Run through at an angle of rotation of the drive shaft 8 of 360 degrees In this example the guide elements 5 have two full sinusoidal waves = lines. This results in four piston strokes and thus two work cycles. This will be a significant The single-cylinder two-stroke engine according to the invention achieves an improvement in the synchronization behavior corresponds in its degree of irregularity to a conventional two-stroke engine with crank drive in two-cylinder design.

As can also be seen from Fig. 1, the reciprocating Masses of the engine are very small. Only the piston 4 and the guide elements 5 pay to.

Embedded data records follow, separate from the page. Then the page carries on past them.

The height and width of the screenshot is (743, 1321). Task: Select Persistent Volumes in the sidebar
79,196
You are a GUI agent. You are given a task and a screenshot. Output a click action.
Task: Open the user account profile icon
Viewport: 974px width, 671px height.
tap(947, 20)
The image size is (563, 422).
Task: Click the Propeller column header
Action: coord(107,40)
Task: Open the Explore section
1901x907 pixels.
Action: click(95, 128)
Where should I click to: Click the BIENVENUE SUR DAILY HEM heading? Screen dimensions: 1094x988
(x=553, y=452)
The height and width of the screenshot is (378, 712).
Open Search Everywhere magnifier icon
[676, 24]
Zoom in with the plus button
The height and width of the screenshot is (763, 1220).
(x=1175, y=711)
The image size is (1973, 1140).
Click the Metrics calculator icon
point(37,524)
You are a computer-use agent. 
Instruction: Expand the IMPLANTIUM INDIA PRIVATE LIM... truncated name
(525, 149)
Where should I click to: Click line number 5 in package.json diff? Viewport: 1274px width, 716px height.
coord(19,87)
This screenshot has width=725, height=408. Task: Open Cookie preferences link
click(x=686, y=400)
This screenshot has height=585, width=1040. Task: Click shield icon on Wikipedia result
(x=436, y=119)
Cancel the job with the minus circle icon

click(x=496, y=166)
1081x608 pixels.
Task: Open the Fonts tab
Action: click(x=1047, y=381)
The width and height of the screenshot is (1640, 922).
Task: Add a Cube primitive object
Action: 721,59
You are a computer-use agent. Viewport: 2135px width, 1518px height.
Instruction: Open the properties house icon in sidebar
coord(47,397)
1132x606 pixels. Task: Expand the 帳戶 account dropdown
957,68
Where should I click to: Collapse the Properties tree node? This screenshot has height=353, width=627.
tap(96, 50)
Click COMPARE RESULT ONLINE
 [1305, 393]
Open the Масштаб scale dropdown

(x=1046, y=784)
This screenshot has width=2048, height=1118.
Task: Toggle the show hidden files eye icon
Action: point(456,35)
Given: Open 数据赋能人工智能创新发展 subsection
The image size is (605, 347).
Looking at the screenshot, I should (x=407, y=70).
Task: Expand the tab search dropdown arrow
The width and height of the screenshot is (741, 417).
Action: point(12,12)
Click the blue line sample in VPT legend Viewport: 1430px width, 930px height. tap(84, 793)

The resulting acceleration-dependent mass forces can for this exemplary embodiment through a favorable design of the guide curve 7 can be further reduced, since the FUh = approximately curve 7 has the function of a lift curve and a shape can be used when selecting sinusoidal lift curves can, which the stroke movement of the piston 4 with low maximum piston acceleration executes.

As a result of the small reciprocating masses and the lead curve 7 with special stroke characteristics can be separated in this example Mass balancing can be dispensed with.

A natural, perfect mass balance would result for them he = piston machine according to the invention already with a two-cylinder version which the two cylinders are opposite each other and the pistons in opposite directions on one act common drive shaft.

The piston machine according to the invention does not provide these advantages only.

various structural and technical improvements, but also allow a reduction in costs compared to the previously known and built piston machines in the most diverse areas of application.

Claims (7)

Patent and protection claims 1. Piston machine, which is especially suitable for smaller performances = Turn, for example, as an internal combustion or pressure engine and as an air compressor or liquid pump is suitable, with at least one cylinder, the at least contains a piston which is reciprocable in the cylinder, thereby g e = k e n n n z e i c h n e t that the axis of the drive shaft (8) in the cylinder axis (10) and the piston (4) by one or more guide elements (5) in such a way with the cylinder (1) and the drive shaft (8) is coupled that the stroke movement of the piston (4) causes the drive shaft (8) to rotate. 2. Piston engine according to claim 1, characterized in that it is e k e n n z e i c h = n e t that one or more guide elements (5) on at least one guide curve (7), which serves as an inclined guide, attack in a force-transmitting manner. 3. Piston machine according to claim 1 or 2, characterized in that g e k e n n = z e i c h n e t that the guide curve (7) is a self-contained, wellenföniig Has circumferential track and mounted on the drive shaft (8) or on the piston (4) is. 4. Piston machine according to one or more of claims 1 to 3, in that at least one straight line (6) denotes The piston (4) in the cylinder (1) or on the drive shaft (8) is non-rotatable. 5. Piston machine according to one or more of claims 1 to 4, in that one or more straight guides (6) are arranged axially parallel to the cylinder axis (io). 6. Piston machine according to one or more of claims 1 to 5, in that one or more guide elements (5) of Piston (4) or from the cylinder (1). 7. Piston machine according to one or more of claims 1 to 6, in that one or more guide elements (5) are perpendicular are arranged to the cylinder axis (10).